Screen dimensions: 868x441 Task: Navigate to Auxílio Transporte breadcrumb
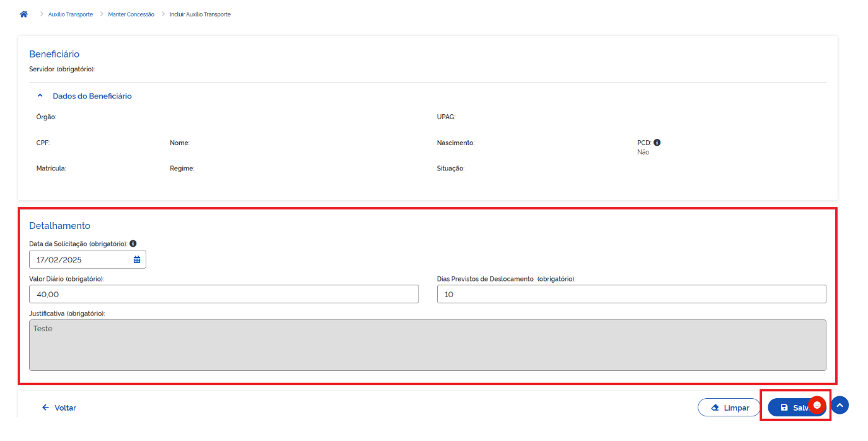coord(70,15)
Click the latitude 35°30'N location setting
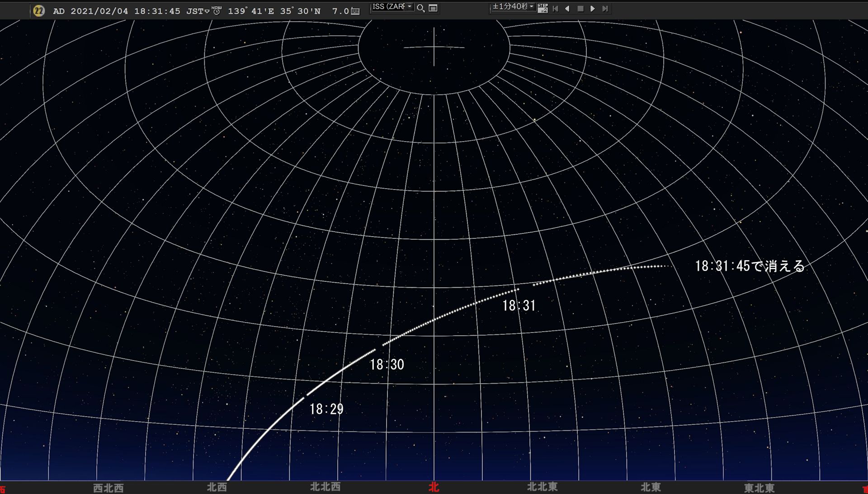 point(300,11)
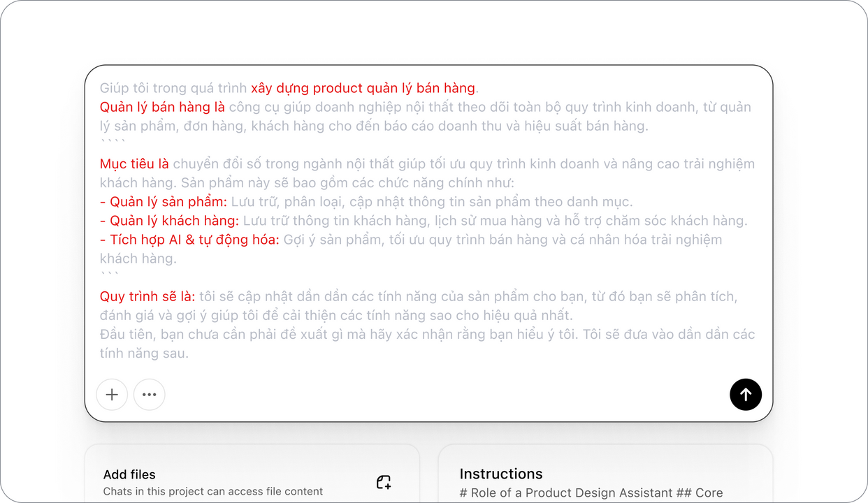Click the 'Instructions' heading
This screenshot has width=868, height=503.
click(501, 474)
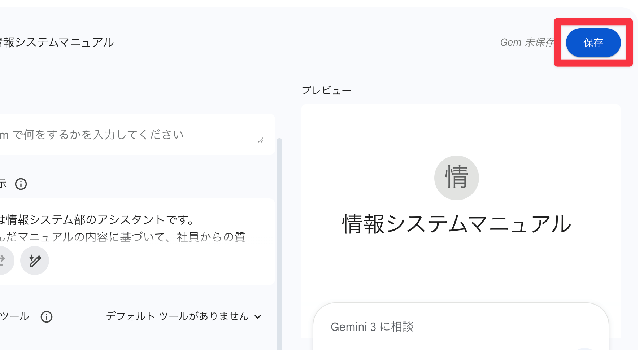The height and width of the screenshot is (350, 644).
Task: Click the blue 保存 button
Action: 593,43
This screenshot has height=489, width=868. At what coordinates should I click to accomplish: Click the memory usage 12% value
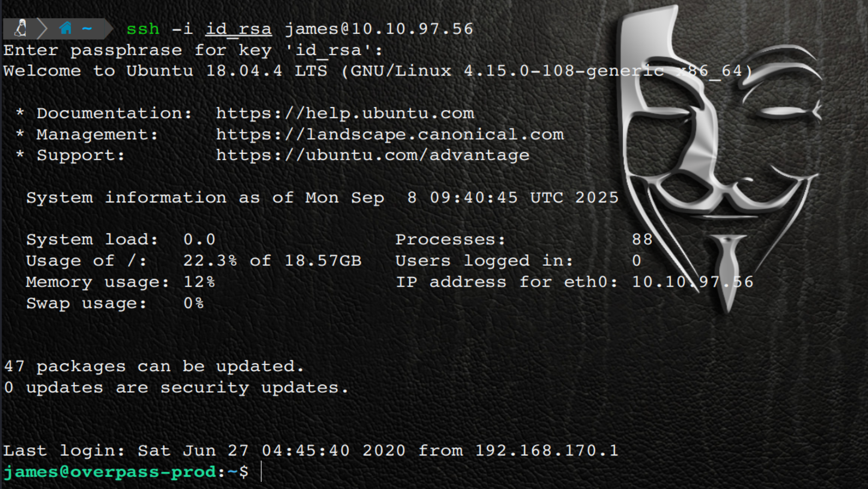199,282
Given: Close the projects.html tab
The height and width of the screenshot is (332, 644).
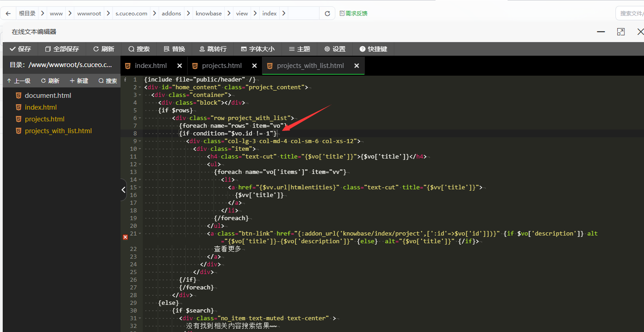Looking at the screenshot, I should [254, 66].
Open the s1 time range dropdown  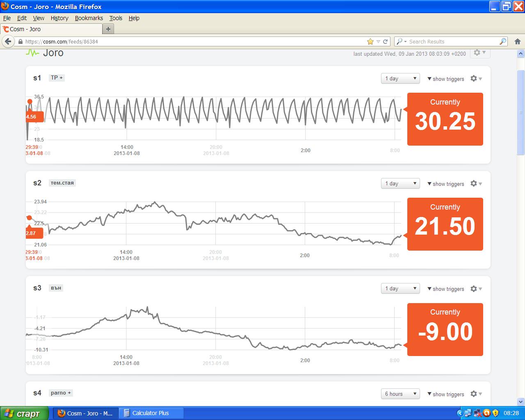(x=400, y=78)
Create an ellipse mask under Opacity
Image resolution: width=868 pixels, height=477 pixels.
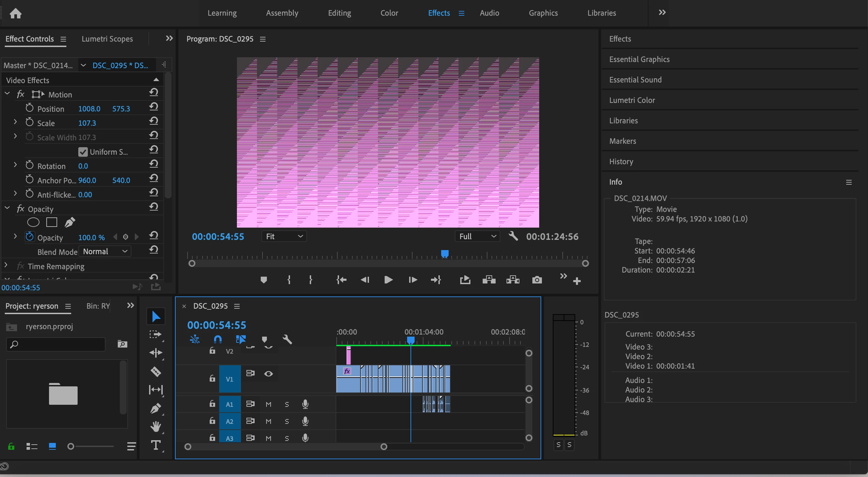pos(33,222)
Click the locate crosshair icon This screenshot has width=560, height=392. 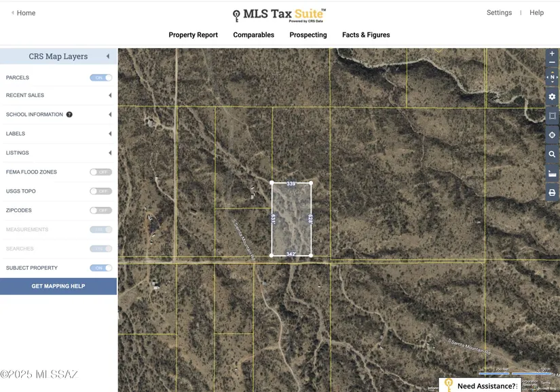coord(552,135)
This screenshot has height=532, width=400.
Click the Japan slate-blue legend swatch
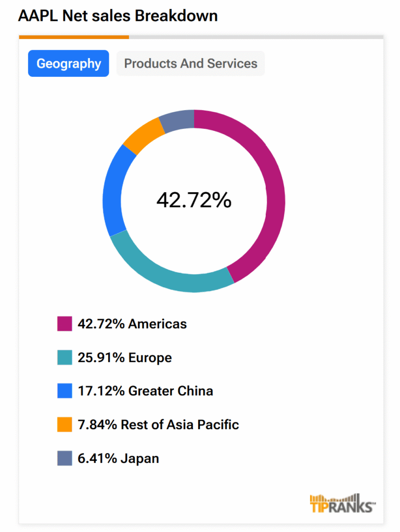tap(64, 459)
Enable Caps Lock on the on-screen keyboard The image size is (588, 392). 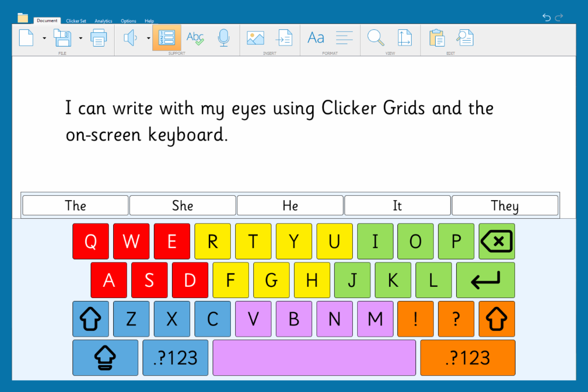(105, 358)
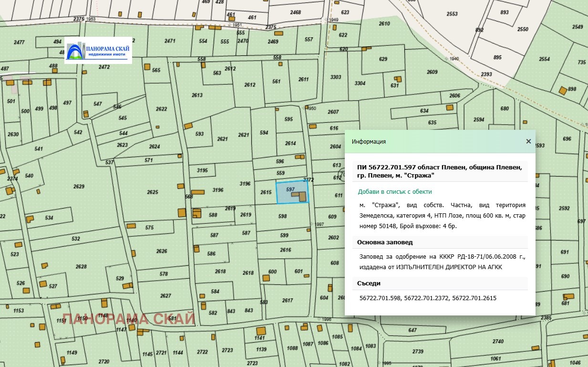Click the Панорама Скай logo
The height and width of the screenshot is (367, 588).
click(x=98, y=51)
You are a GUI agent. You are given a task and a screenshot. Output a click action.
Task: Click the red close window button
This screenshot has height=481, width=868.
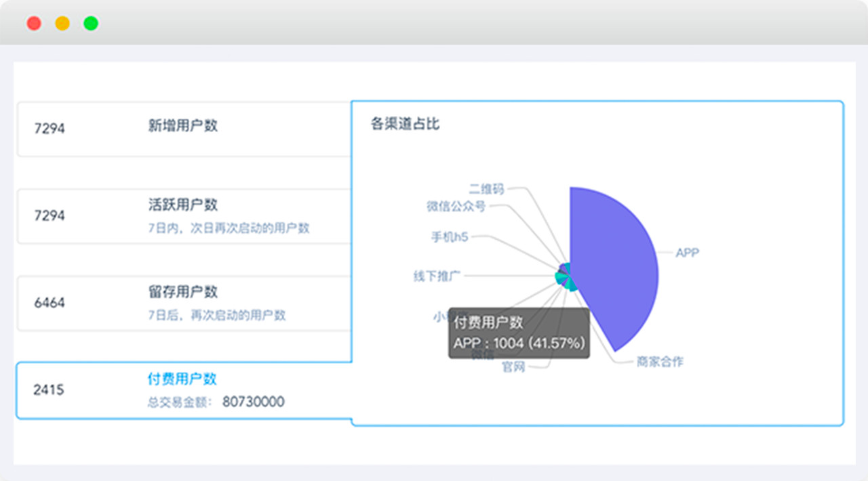34,24
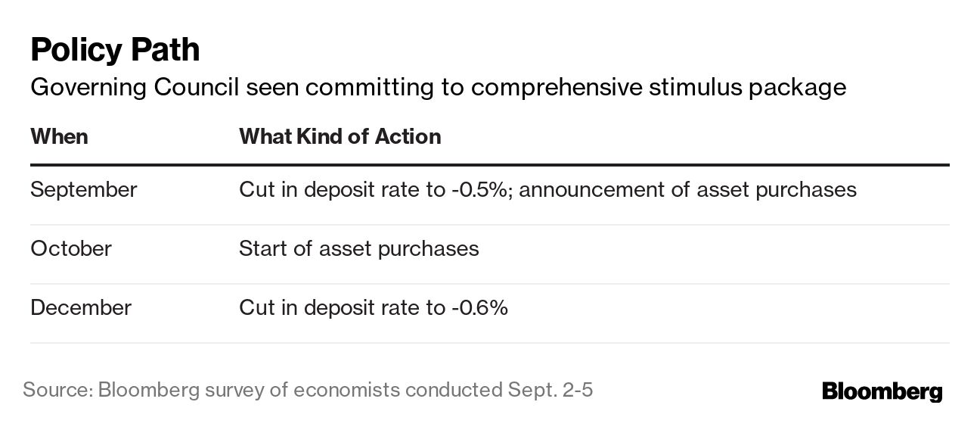
Task: Click "announcement of asset purchases" phrase
Action: 687,189
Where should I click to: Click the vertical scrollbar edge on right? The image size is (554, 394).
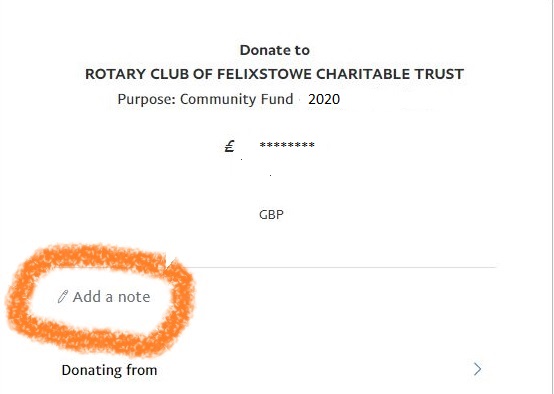pos(553,197)
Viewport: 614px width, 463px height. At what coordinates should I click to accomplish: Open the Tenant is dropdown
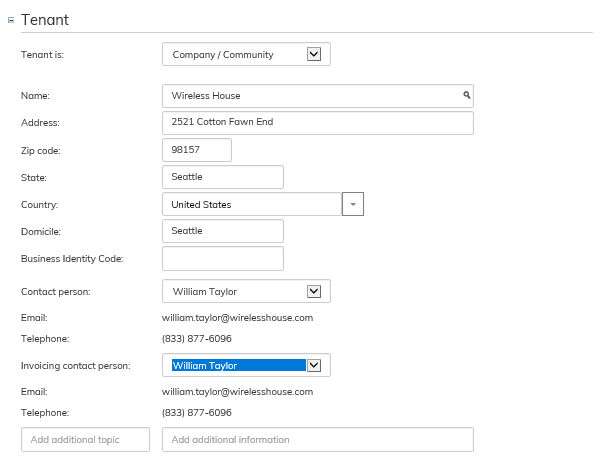(313, 55)
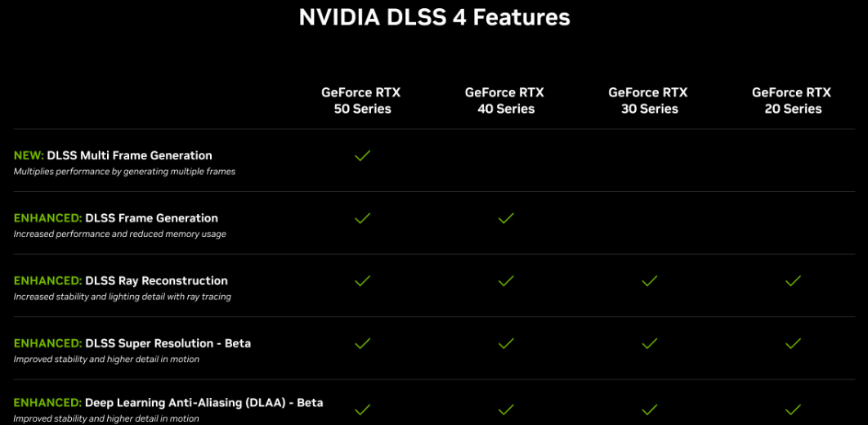Click Ray Reconstruction checkmark under RTX 50 Series
The width and height of the screenshot is (868, 425).
[x=362, y=281]

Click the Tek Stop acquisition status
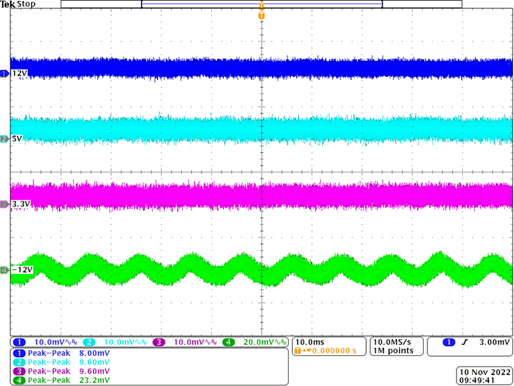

::::::::::

# Description of the task:
Rewrite the records as a numbered list, from the line containing "Viewport: 614px width, 463px" through the end of the records, skipping blank lines and omitting the pictures.

# Result for this exercise:
1. Viewport: 614px width, 463px height. At what coordinates should I click to accomplish: Open the Tenant is dropdown
2. (313, 55)
3. Click Ray Reconstruction checkmark under RTX 50 Series
4. The width and height of the screenshot is (868, 425).
5. [x=362, y=281]
6. Click the Tek Stop acquisition status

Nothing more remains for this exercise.